A patient this weekend sent me this photo from his orthopedic foot-and-ankle specialist's office with the comment that his doctor had told him that he could get "stem cell therapy" in his office: amniotic stem cells This is a product brochure for AmnioFix, a powder that the doctor mixes with water, kind of like Sea-Monkeys. Regrettably, unlike Sea-Monkeys, this is not living tissue that can spring to life once it hits the water. In fact, if you read the brochure, the term "dehydrated" means that this is a dried powder of human amniotic tissue. Human cells can't have all of their water sucked out and then be reconstituted. While certain creatures have this skill (like brine shrimp), we humans don't have that superpower.

In addition, AmnioFix is also "gamma irradiated" to ensure it's sterile. This means that radioactive isotopes that emit deadly gamma rays are used to bombard the sample so that no living thing survives. Gamma irradiation is so powerful that it even wipes out viruses, which are notoriously tough to kill. For example, some viruses even survive in liquid nitrogen, which is just north of the temperature of deep space. In addition, I know Mimedix to be one of the good guy companies that doesn't advertise that it's products have living cells. In fact, they go out of their way to make a point of the fact that they believe these products work through native growth factors and cytokines in the product and not living cells. So you would be as likely to find living human stem cells in the Sea-Monkeys kit as finding them living in AmnioFix.

While it's reasonable that many patients wouldn't know that there is no way a living cell could exist in this amniotic-membrane powder, a doctor should know better. How could a board-certified orthopedic surgeon who went to four years of college, four years of medical school, five years of internship and residency, and then a foot-and-ankle fellowship not understand this? There are only three possibilities, and none one of them are good. Either this doctor is an idiot, he's not paying attention, or he's actively involved in perpetrating consumer fraud.

It's unlikely that a professional who jumped through this many professional hoops is an idiot, so we'll cross that off the list. It is entirely possible that this doctor isn't paying attention and never noticed the word "Dehydrated" which proceeds "Human Amnion/Chorion" on the AmnioFix labeling. However, that also seems unlikely. After all, it would be on every box of this stuff. Even if the doctor is going a mile a minute and never noticed it, it's the doctor's responsibility to know what he's injecting into the patient. Which brings us to possibility number three. The doctor knows that there is nothing living in AmnioFix but is using the term "stem cells" as a "marketing term."

Is It Ethical to Use the Term "Stem Cells" to Market to a Patient when You Know There Are No Stem Cells?

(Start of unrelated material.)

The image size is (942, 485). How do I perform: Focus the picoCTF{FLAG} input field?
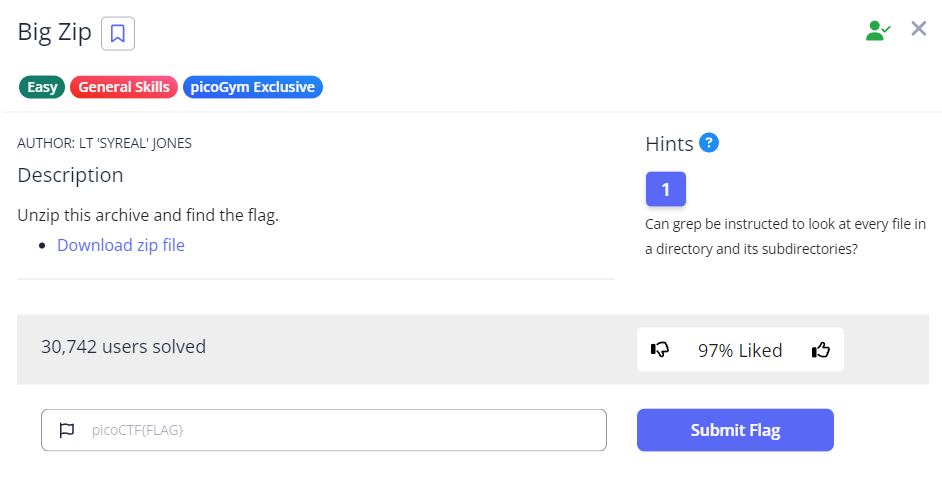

I found this legal discussion and definition of consumer fraud that involves a "bait and switch": "This act of deception on behalf of a seller occurs constantly in within the consumer-driven world of retail, but for proper legal action to be taken, there must be proof that the fraud was completely intentional and part of a greater selling scheme." So if the doctor knows that AmnioFix contains no living stem cells, then offering this as a stem cell therapy is bait-and-switch consumer fraud. However, even if he doesn't know, the doctor also has the legal responsibility to know. After all, if he injects you with something that harms you, the excuse "I didn't know what was in it" isn't a reasonable legal malpractice defense. It's not hard to see that even if telling a patient that dehydrated dead tissue is a living "stem cell therapy" isn't clearly illegal, it's certainly unethical and actionable at the state medical-board or civil-malpractice level. The upshot? How did we get here? To this place that we have highly educated physicians selling dead, dehydrated, and gamma-irradiated tissue as a live stem cell therapy? I don't know, but we can't escape the fact that stem cells aren't Sea-Monkeys. They can't be dehydrated and survive, and they shouldn't be a marketing scam designed to hook unsuspecting consumers!